Davis has expended significant effort to disseminate her findings and observations on educational research. She has published 28 papers covering innovative curriculum development from freshman courses to senior capstone to graduate seminars about advanced database research, ABET assessment, K-12 outreach, and conducting workshops for high school teachers. She has published with 48 undergraduate and graduate co-authors (21 in educational research). She has advised more than 50 MEng/MS/PhD graduates.
Davis has spent considerable time working with high school students. She has been a speaker at the UC Women in Engineering Summer Camp (2002, 2008), the EDGE Workshop for Gifted Female High School Students (2006), the Cincinnati Arts and Technology Center (2007, 2008), the Computer Science Summer Camp for high school students (2007, 2008, 2014, 2016), freshman women in STEM disciplines (2008), and the Girls-on-the-Go Mobile Application Development Camp (2012, 2013). She has participated in Microsoft DigiGirlz (twice in 2015), Grace Hopper Celebration of Women in Computing (2014, 2015), regional Women in Computing conferences (2007, 2011, 2013, 2016), the Tapestry Workshop for High School Teachers (2009, 2010), and Google IgniteCS activities (2015-16).
Davis eagerly looks forward to what the future holds as she and her UC colleagues prepare for the first JCI/CQU senior class to arrive for their “exchange” year in the US. She says, “My family has hosted high school exchange students several times, and now we’re going to have a class of them in CEAS for a whole academic year. It’s a really neat opportunity for our US students to have a global experience that will really add distinction to their already distinguished resumes.”
Davis’ talent and dedication to classroom teaching is evident through numerous awards including: The EECS Department’s Restemeyer Teaching Excellence Award (1992, 2000, 2012); the College of Engineering and Applied Science (CEAS) Wandamacher Teaching Award for Young Faculty (2000); the Dean’s Award for Innovation in Teaching (2002, shared); the CEAS Master of Engineering Education Award (2006-08, 2012, 2016). Dr. Davis has consistently been acknowledged by students for her outstanding teaching. She received the Engineering Tribunal Professor of the Quarter (2000), the HKN ECECS Student Body Outstanding Professor (2004, 2015) and a Darwin T. Turner Scholars Breakfast of Champions award, recognizing faculty for dedication to students (2014).
Most recently, Davis was awarded the inaugural Dean’s Award for Faculty Excellence. This award, which was created by UC Provost Beverly Davenport and UC Vice President for Research Patrick Limbach, is intended to recognize outstanding faculty members in each college who represent excellence in all its forms.

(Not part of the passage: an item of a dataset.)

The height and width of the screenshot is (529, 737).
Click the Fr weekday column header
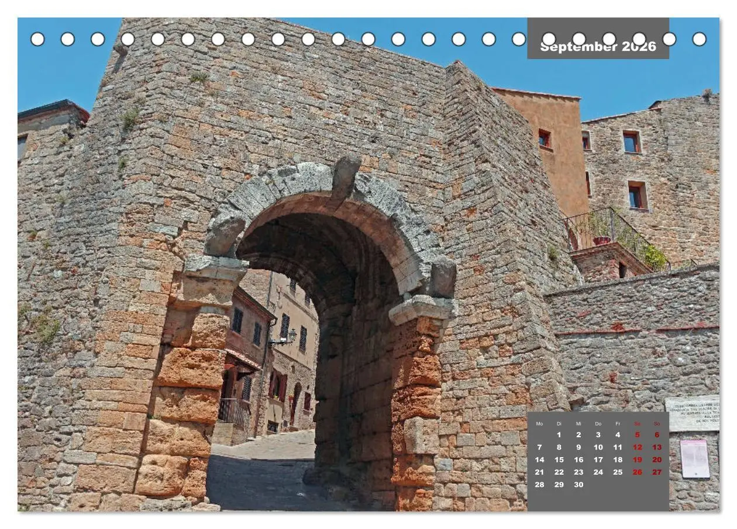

Additionally, Davis was recently named an Executive Board Member for the Teradata University Network (TUN). TUN provides a portal for educators world-wide to access software from a variety of providers (i.e., Teradata, SAS, Microstrategy, Tableau) for free, and it also includes teaching resources shared by professors.
Davis reflects, “It’s a joy for me to watch the students achieve so much in such a short time – conducting outreach activities at local schools, obtaining support from Google and Microsoft, and attending the Grace Hopper Celebration of Women in Computing along with 8,000 other female students and professionals. I truly feel lucky to be taken along on this terrific ride as their advisor, I just sit back and watch them achieve!”
The College of Engineering and Applied Science congratulates Professor Davis on her well-deserved ASEE Sharon Keillor Award!
The American Society for Engineering Education is committed to furthering education in engineering and engineering technology. This mission is accomplished by promoting excellence in instruction, research, public service, and practice; exercising worldwide leadership; fostering the technological education of society; and providing quality products and services to members. The Society seeks to encourage local, national, and international communication and collaboration; influence corporate and government policies and involvement; promote professional interaction and lifelong learning; utilize effectively the Society's human and other resources; recognize outstanding contributions of individuals and organizations; encourage youth to pursue studies and careers in engineering and engineering technology; and influence the recruitment and retention of young faculty and underrepresented groups.